Microsoft today fixed a serious, under-attack flaw in a video ActiveX control, along with other critical flaws involving QuickTime files and fonts. But a critical zero-day hole in another ActiveX control remains unpatched.
The most important fix in today's Patch Tuesday fixes a hole disclosed eight days ago in the Microsoft Video ActiveX control. The flaw, which has been under active attack, is rated critical for Windows XP and moderate for Windows 2003. The MS09-032 patch disables the unused (for legitimate purposes) control to stymie potential attacks, but doesn't actually fix the underlying flaw.
Note: As of 2pm, Microsoft has not yet posted the individual bulletin links (for MS09-032, etc.).

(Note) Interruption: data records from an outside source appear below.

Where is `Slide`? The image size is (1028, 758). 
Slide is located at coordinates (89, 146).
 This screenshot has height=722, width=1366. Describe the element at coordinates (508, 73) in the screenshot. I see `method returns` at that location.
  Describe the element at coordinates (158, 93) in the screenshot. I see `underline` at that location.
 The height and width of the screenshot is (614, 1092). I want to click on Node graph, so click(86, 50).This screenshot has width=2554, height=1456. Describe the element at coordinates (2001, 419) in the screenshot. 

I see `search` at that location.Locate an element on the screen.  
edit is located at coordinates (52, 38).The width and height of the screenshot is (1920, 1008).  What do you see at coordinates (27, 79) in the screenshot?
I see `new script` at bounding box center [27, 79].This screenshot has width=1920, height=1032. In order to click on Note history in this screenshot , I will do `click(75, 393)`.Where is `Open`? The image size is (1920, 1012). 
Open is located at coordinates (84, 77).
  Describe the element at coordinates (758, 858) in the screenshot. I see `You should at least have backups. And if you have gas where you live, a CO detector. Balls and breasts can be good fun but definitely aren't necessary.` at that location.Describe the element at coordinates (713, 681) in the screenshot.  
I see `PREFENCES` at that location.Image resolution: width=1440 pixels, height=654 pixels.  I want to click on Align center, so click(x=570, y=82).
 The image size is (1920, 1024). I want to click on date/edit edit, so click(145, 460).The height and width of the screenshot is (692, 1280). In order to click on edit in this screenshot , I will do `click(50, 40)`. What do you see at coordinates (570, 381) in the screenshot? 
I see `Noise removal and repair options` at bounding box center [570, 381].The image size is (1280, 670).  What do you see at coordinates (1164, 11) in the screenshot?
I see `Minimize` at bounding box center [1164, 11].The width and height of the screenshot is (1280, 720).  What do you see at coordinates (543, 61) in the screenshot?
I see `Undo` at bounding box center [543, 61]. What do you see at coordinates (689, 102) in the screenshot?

Until it does those links will only bring you to the TechNet home page.
A second fix closes another under-attack hole involving the way Microsoft DirectShow processes QuickTime content. The MS09-028 patch closes three security bugs, disclosed in May, that can be triggered upon opening or even just previewing a poisoned QuickTime file. Windows XP, 2000 and Server 2003 are all affected, whether or not Apple's QuickTime is installed on the vulnerable PC. See the MS09-028 bulletin for more info.
Two critical vulnerabilities in the Microsoft Embedded OpenType Font Engine get closed with the third patch, MS09-029. While neither flaw is listed as under active attack, both get a dangerous "Consistent exploit code likely" rating in Microsoft's Exploitability Index. Windows 2000, XP, Server 2003, Vista and Server 2008 are all at risk.
Three other patches close holes rated important, rather than critical. A patch for Office 2007 closes a hole in Microsoft Office Publisher that could be attacked upon opening a malicious Publisher file (see MS09-030). Two others for Virtual PC and Virtual Server (MS09-033), and for the Microsoft Internet Security and Acceleration Server 2006 (MS09-031), close privilege escalation securiyt flaws and are likely of most concern for IT types.
These fixes will arrive via Automatic Updates, and you can also retrieve tham manually by running Microsoft Update. But keep in mind that one critical flaw reported just yesterday remains unfixed. The flaw involving an Office-installed ActiveX control allows for drive-by-download attacks, but can be mitigated by running a quick Fix-it download.